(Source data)
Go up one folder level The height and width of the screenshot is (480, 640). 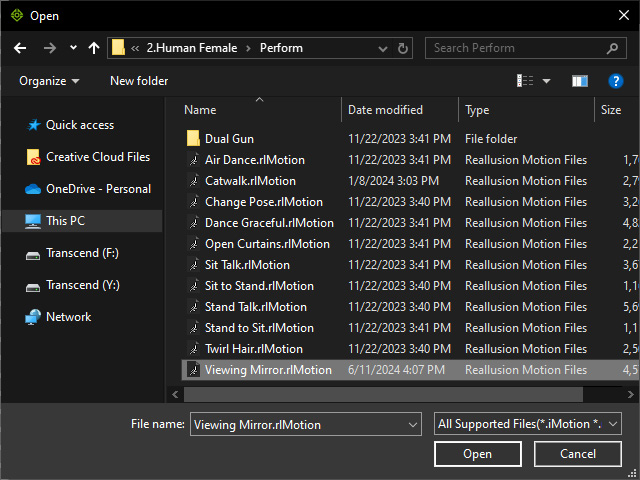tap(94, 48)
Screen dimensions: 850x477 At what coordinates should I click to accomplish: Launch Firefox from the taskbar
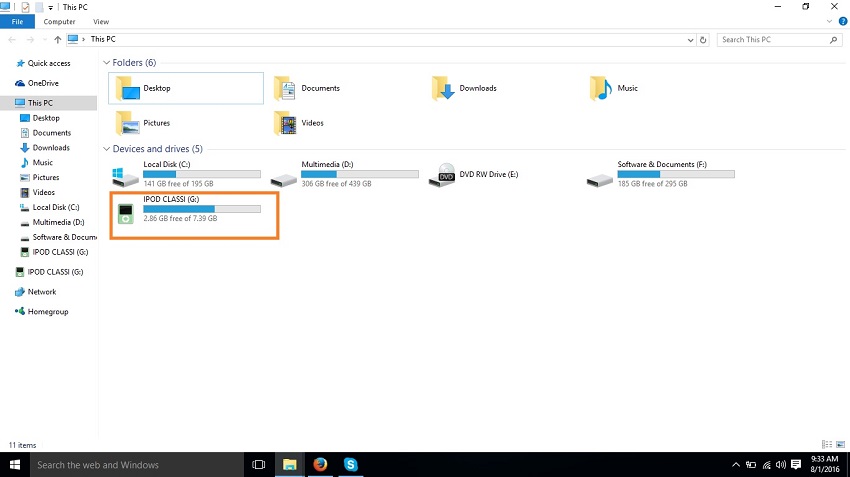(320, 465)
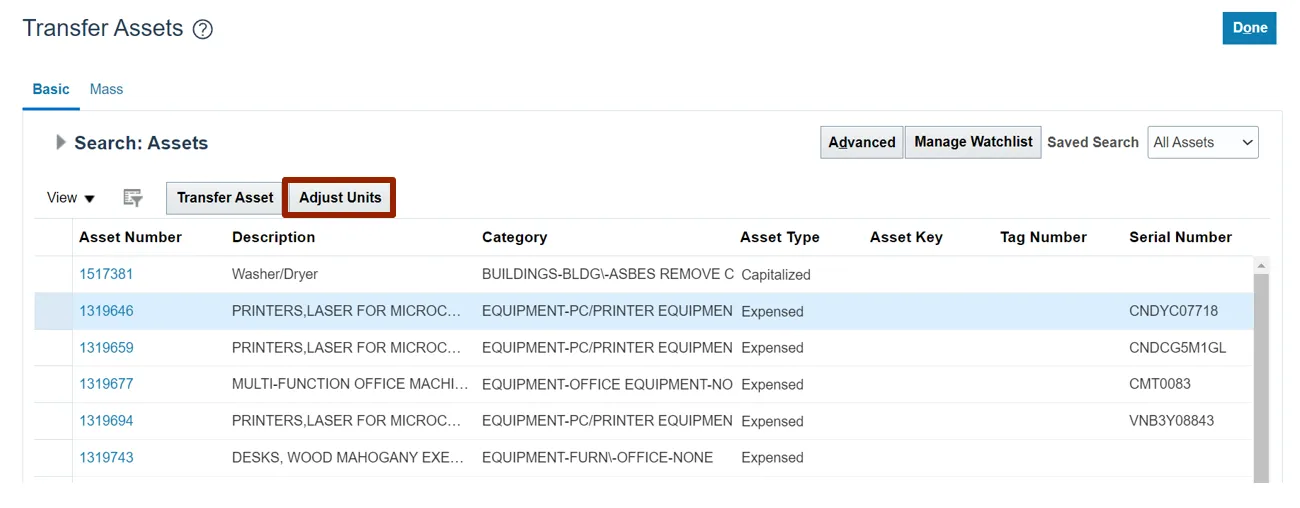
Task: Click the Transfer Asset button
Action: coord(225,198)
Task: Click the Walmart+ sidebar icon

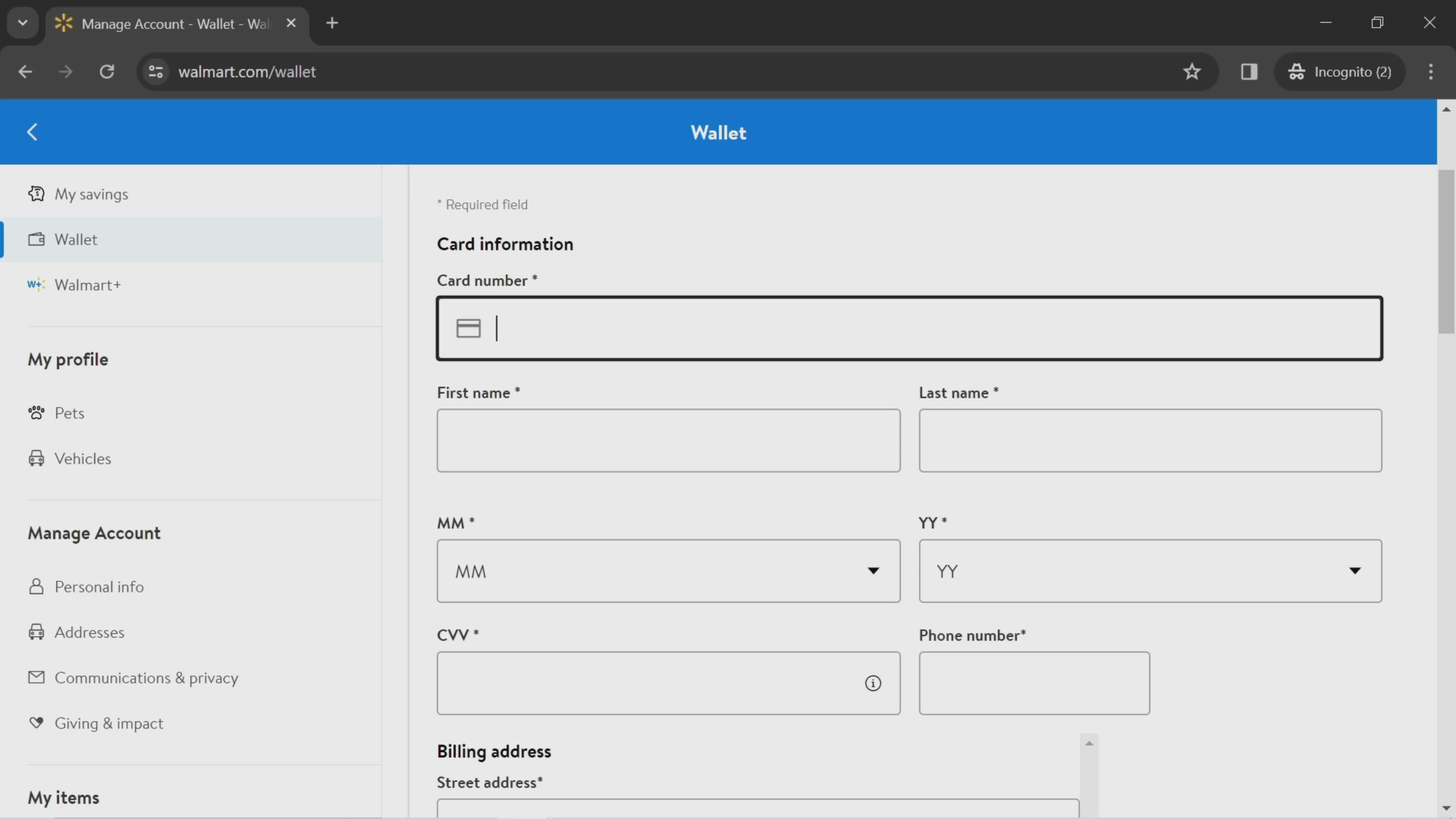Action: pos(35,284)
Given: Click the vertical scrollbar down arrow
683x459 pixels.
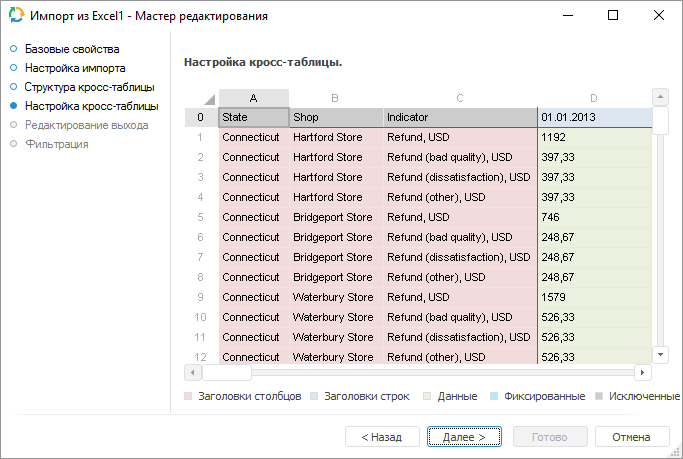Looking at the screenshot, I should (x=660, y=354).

▶ **Assignment**: Emit the lines of the data above from the one containing "Given: Click the" through its final line, both endpoints included. Pictures do not belong in the output.

▶ **Response area**:
Given: Click the vertical scrollbar down arrow
683x459 pixels.
Looking at the screenshot, I should (x=660, y=354).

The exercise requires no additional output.